(Stored items)
__________________________________________________

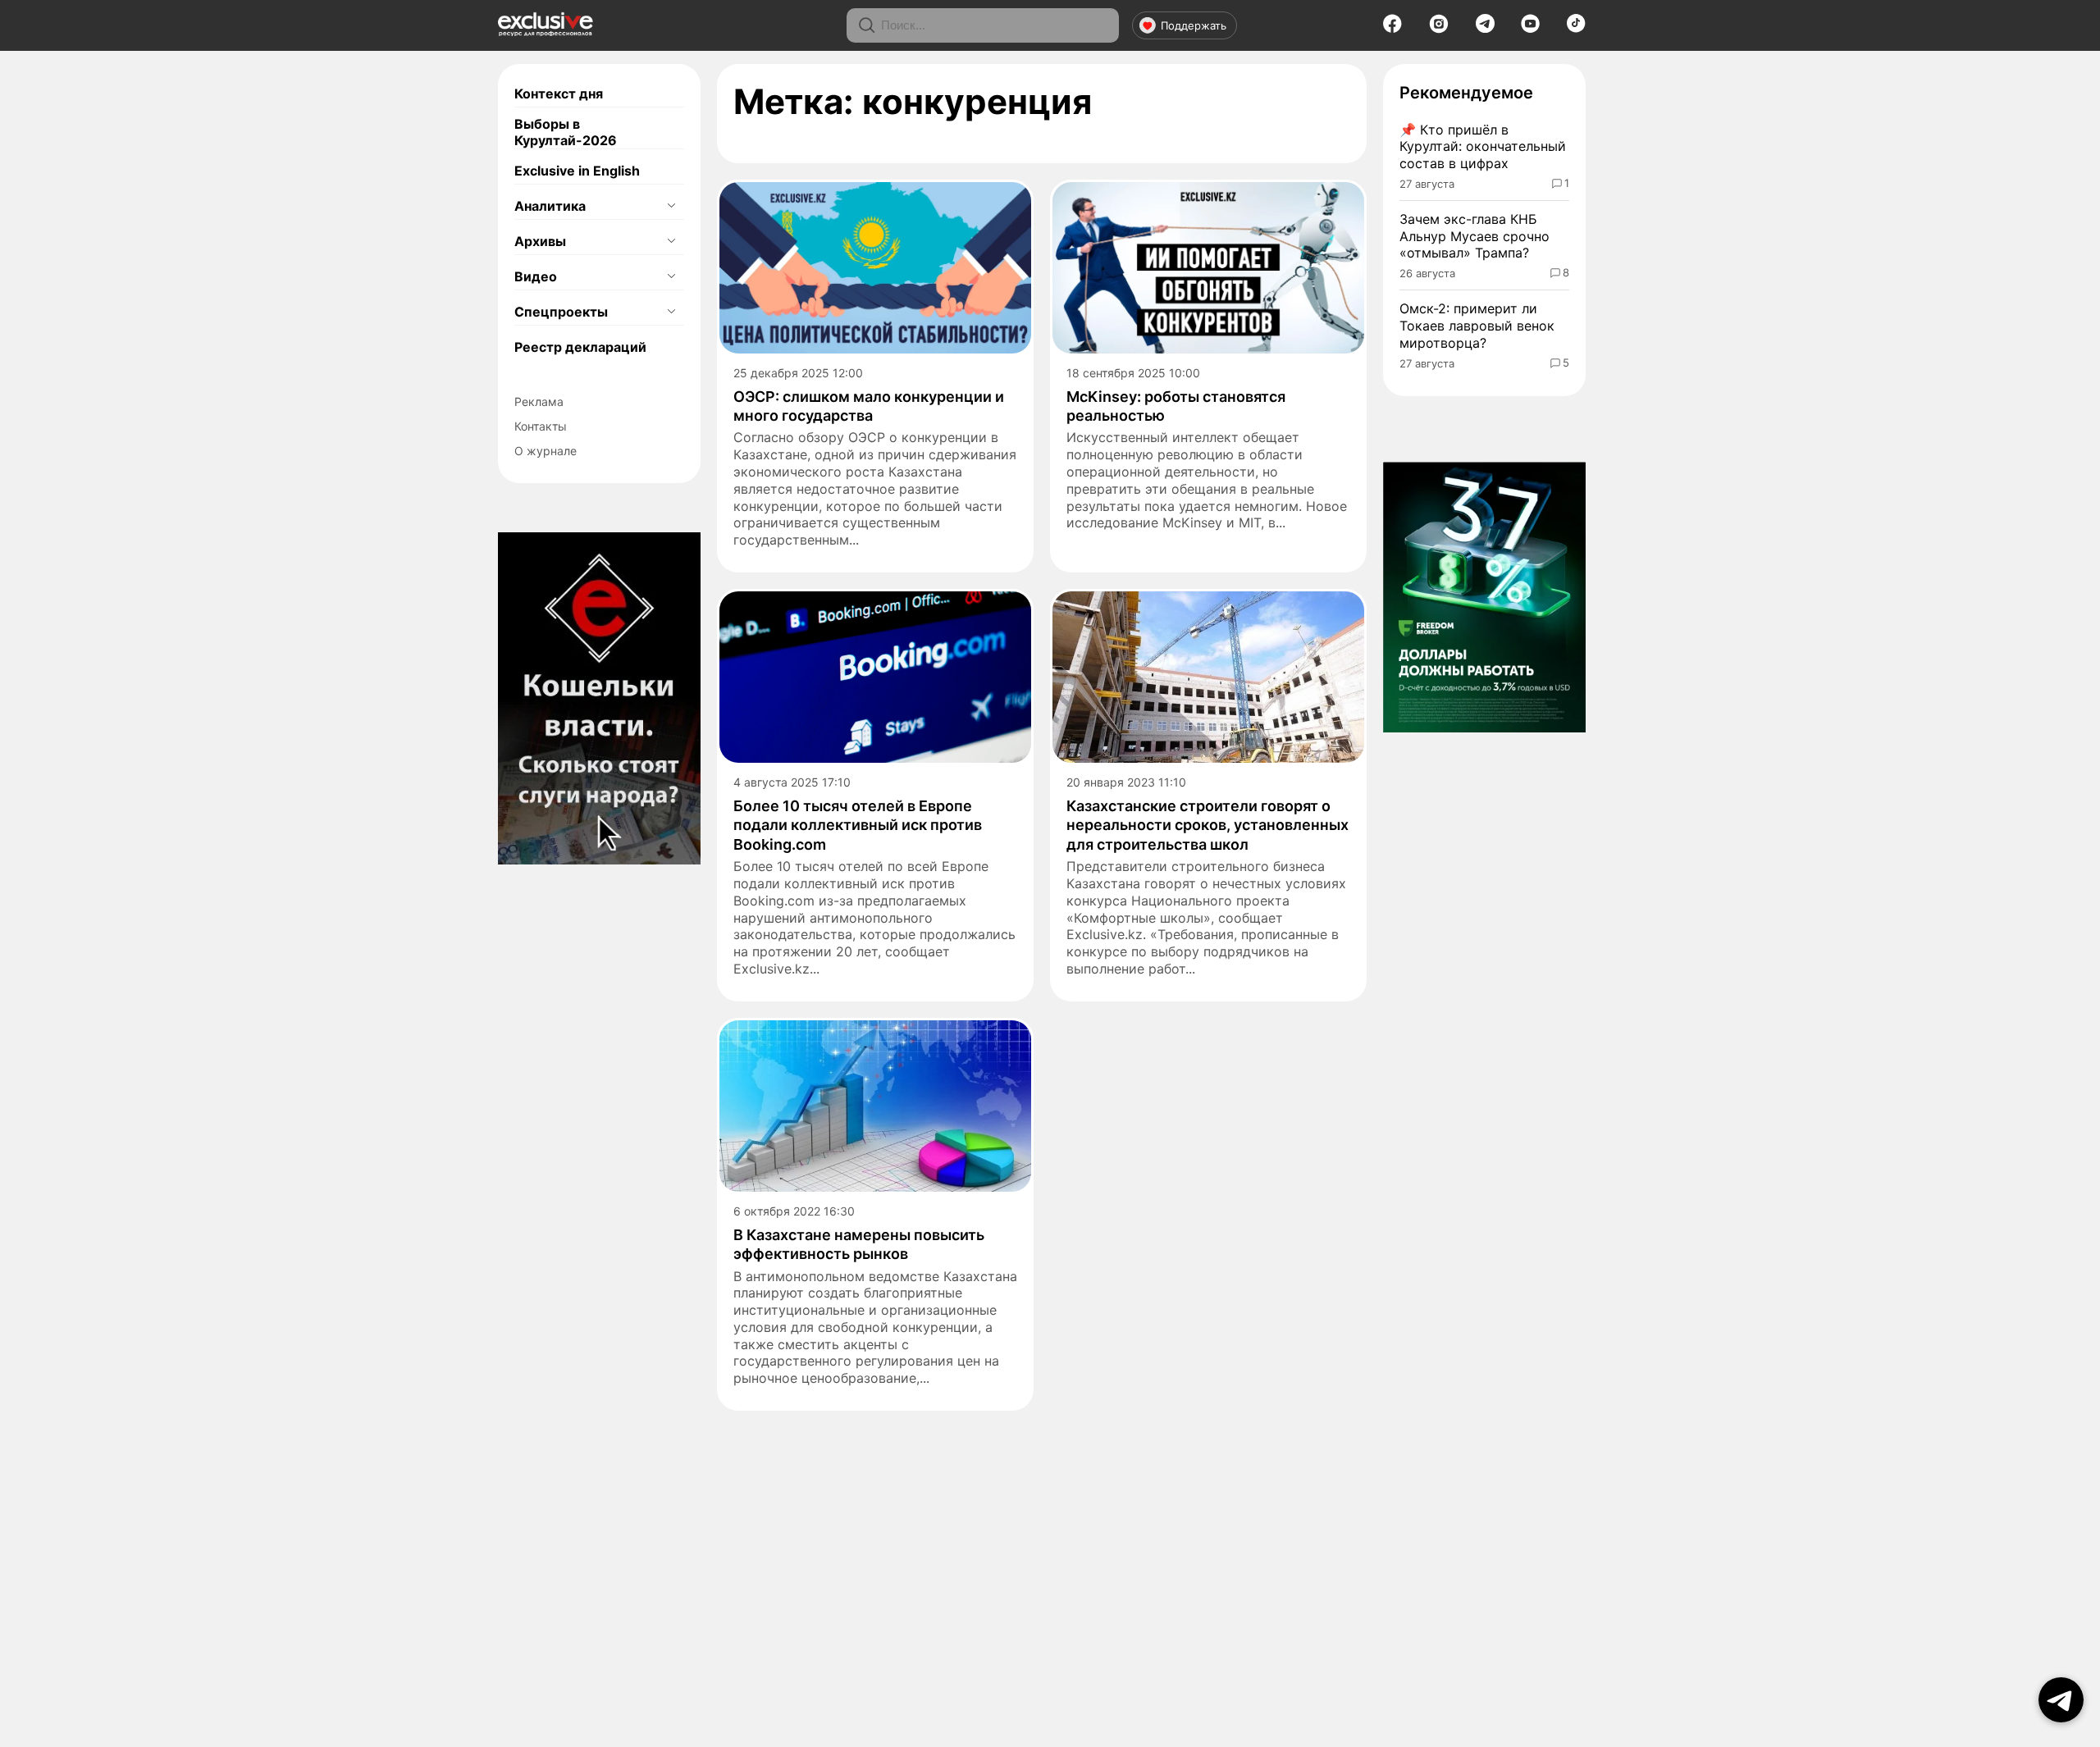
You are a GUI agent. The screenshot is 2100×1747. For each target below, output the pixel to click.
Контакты (540, 426)
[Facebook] (1392, 29)
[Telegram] (1485, 28)
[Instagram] (1439, 29)
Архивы (540, 241)
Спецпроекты (561, 311)
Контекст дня (558, 93)
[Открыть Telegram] (2061, 1699)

__________________________________________________

* Exercise objective
Could you print exactly the lines from the one containing "[Instagram] (1439, 29)" through the last line of the records above?

* Task result
[Instagram] (1439, 29)
Архивы (540, 241)
Спецпроекты (561, 311)
Контекст дня (558, 93)
[Открыть Telegram] (2061, 1699)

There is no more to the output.